Tuesday, the boulder hanging over former Gov. Bob McDonnell and his wife Maureen finally dropped. The McDonnells each face 14 criminal charges alleging they violated federal anti-corruption laws by using their office and the power that comes with it to benefit themselves and the wealthy businessman lavishing them with gifts.
If convicted, the McDonnells face the reality of decades of prison time and millions of dollars of fines.
McDonnell contends he did nothing illegal. But during his farewell address, he apologized for pain caused by the scandal, which consumed his final year in office.
We don’t accept it.
Corruption, or in this case, “alleged corruption,” doesn’t belong in the commonwealth. We’re not New Jersey, which is enjoying its own time in the national spotlight for a recent scandal. Virginia is for Lovers, remember.
McDonnell’s case is sad for several reasons. First, before the Star Scientific scandal made headlines, he was a decent governor by many regards. The sweeping transportation bill took guts and should result in improved infrastructure across the state, though, we’re sure those contracts will get some increased scrutiny.

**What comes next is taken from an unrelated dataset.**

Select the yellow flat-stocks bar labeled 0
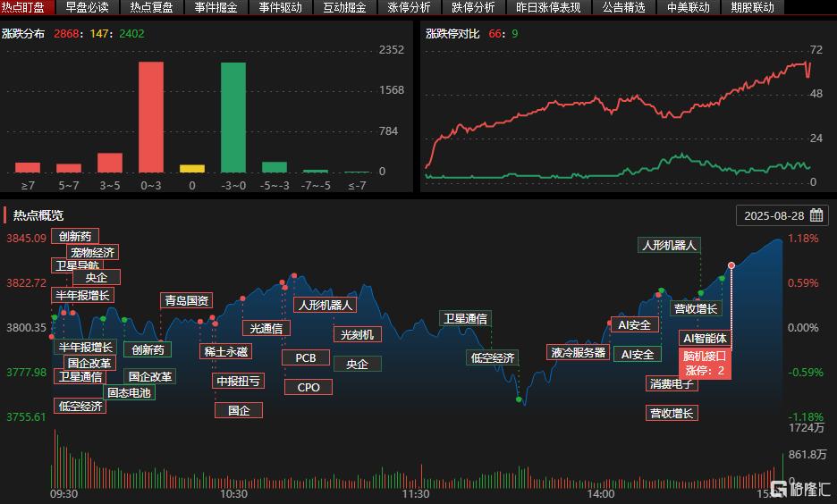 pos(192,168)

Regardless of how the court rules, this scandal is now McDonnell’s legacy and it will be hard, if not impossible for the beleaguered former governor to escape it.
The only positive thing to come out of the Star Scientific fiasco is hopefully reform of the state’s weak ethics laws. The 55th District’s new state delegate, Buddy Fowler, has promised to support ethics reforms and it’s an issue that’s been gaining traction in the legislature from other lawmakers.
Virginians need trust restored in our officeholders and making sure they aren’t on the take for special interests is a good first step. But transparency shouldn’t be a one-session focus; it should be a continuing goal. That’s the Virginia we need.